Visually, in the limited palette and kaleidoscopic geometry of their designs, the chequerboard rugs appear to be near relations of Mamluk carpets (see lot 20 in the present sale) and yet there are a number of important technical differences that would appear to rule out the same workshops of origin. The structure of the chequerboard carpets is thick, heavy and rigid, quite unlike the supple and lustrous quality of the Mamluk carpets, the wool is Z spun rather than S spun Mamluk weavings and a different type of red dye is used in each type. Mamluk carpets use lac which is a red dye created from scale insects similar to cochineal and the Chequerboard group use the plant-dye madder (Mark Whiting, 'The Red Dyes of some East Mediterranean Carpets', Hali ibid., pp55-56). Spuhler suggests that it seems more likely that they are related to another group of visually similar weavings, the so-called Para-Mamluk rugs, which have Z spun wool and are nearly identical in structure to the Chequerboard rugs (Friedrich Spuhler, ibid., pp.265-268).
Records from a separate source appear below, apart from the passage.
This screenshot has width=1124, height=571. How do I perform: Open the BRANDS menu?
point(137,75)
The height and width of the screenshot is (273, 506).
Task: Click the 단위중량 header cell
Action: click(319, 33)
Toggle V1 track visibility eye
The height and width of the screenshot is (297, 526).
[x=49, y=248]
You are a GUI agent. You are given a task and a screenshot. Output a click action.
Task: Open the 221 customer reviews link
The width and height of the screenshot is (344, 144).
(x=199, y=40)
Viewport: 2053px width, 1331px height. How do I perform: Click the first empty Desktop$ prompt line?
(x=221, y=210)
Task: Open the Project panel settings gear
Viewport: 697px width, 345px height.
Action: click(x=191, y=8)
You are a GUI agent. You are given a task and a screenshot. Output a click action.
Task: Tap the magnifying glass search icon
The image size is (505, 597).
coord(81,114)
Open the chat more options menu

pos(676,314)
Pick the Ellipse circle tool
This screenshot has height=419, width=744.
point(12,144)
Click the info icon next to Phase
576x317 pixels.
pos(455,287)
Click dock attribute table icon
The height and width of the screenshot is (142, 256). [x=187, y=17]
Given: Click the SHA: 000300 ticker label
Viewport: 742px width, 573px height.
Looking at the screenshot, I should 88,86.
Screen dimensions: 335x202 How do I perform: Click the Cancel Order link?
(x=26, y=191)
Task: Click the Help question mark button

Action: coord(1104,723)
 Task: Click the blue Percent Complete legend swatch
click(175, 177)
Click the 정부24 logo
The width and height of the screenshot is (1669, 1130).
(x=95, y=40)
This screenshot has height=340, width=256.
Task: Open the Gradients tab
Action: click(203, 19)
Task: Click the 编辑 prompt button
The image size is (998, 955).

The present carpet relates closely to the McMullan Chequerboard rug in the Metropolitan Museum of Art, inv no. 69.267 in its organisation of the 3 x 3 hexagon and cartouche and rosette border, but differs in its coloration (Joseph V. McMullan, Islamic Carpets, New York, 1965, pl.3, pp.26-27). The present example has sky blue medallions with red centres which create the impression of being able to look through the centre of the repeated hexagon lattice like a jali screen, whereas the McMullan rug has medallions of alternating colours with the contrasting medallion's colour in its centre. In spite of their rarity, which would suggest a relatively small and short-lived production, a number of these carpets appear in portraits and genre scenes by Italian and Dutch painters from the late 16th century and throughout the 17th century (John Mills, 'Carpets in Italian Paintings', Oriental Carpet & Textile Studies II: Carpets of the Mediterranean Countries 1400-1600, London, 1986, pp.117-118. One of the most effective of these paintings is Gabriel Metsu's 1659 work, A Musical Party, which is currently being exhibited alongside the McMullan Chequerboard rug in the Metropolitan Museum of Art's exhibition Carpets of the East in Paintings of the West.